Connect FM (Peterborough)
- Peterborough; England;
- Broadcast area: North-east Cambridgeshire, south Lincolnshire
- Frequency: 106.8 FM
- RDS: CONNECT

Programming
- Format: Contemporary

Ownership
- Owner: Communicorp

History
- First air date: 24 July 1999
- Last air date: 1 October 2019

Links
- Website: www.connectfm.com

= Connect Radio 106.8 =

Connect FM Peterborough (formerly 106.8 Lite FM) was an Independent Local Radio station serving Peterborough, The Deepings, Crowland, Spalding, Yaxley, Whittlesey & Stamford on 106.8FM and online at www.connectfm.com.

==History==

Previous logo

The station launched as Lite FM 10:00am on Saturday 24 July 1999 with a live outside broadcast in Cathedral Square. The first song played was 'So Good' by Boyzone. The first scheduled programme was Saturday Sport, with Neil Evans & Keith Hazelton. Lite rebranded to Connect in 2010 and moved from the city centre to the then Connect Northants territory of Kettering.

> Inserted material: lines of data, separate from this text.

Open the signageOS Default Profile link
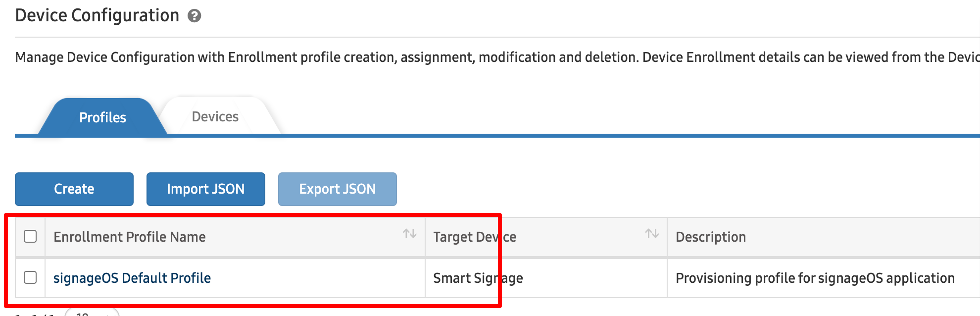Image resolution: width=980 pixels, height=316 pixels. 132,278
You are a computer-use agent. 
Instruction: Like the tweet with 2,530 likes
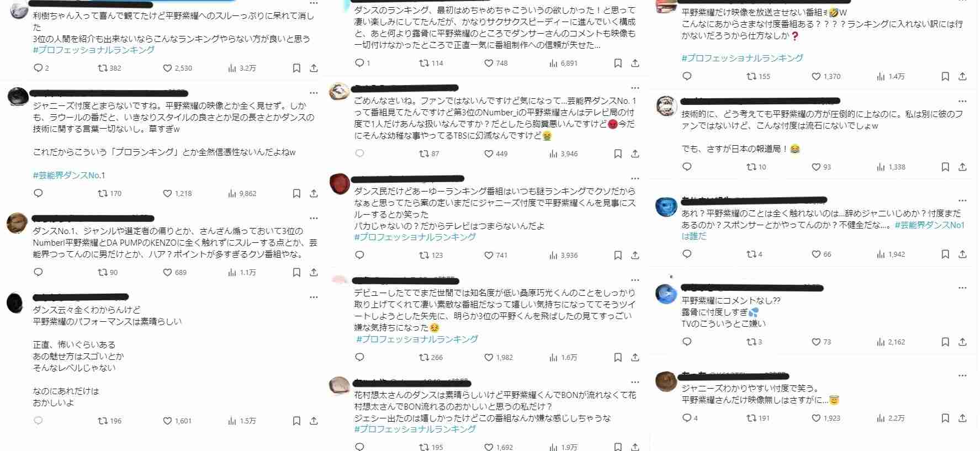pyautogui.click(x=177, y=68)
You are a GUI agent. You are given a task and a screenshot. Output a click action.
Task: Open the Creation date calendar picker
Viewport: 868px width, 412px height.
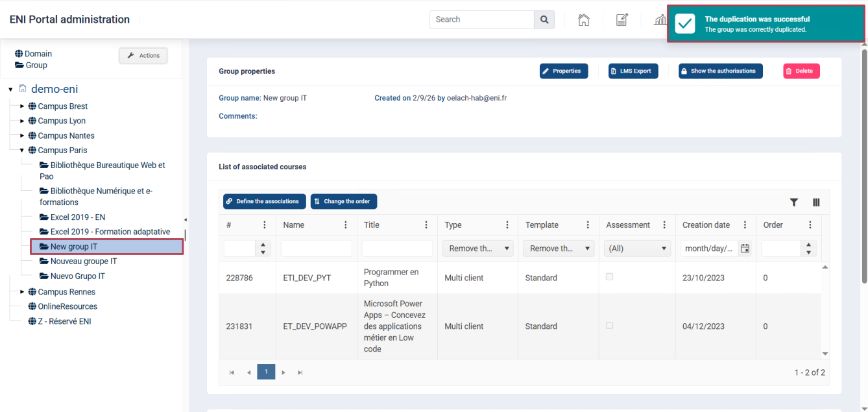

In February 2019, the station was sold to Communicorp with the station to be rebranded as Smooth East Midlands depending on Ofcom approval. Smooth took over broadcasting on 1 October 2019.

===Ownership===
The station was owned by Communicorp.

===On air===
The station broadcast locally focused information and entertainment for the Peterborough area with dedicated local news, travel news and a wide choice of music for the city. Amongst the presenters during the final months as Connect were Liz Jeeves, Paul Lovett, Mikey Faulkner, Murray J and Daniel Fox - alongside long-serving Connect FM news journalist Carlo Fiorentino. The transmitter is situated at Gunthorpe just off Paston Parkway on 106.8 FM. The station was also on DAB, smart speaker and online.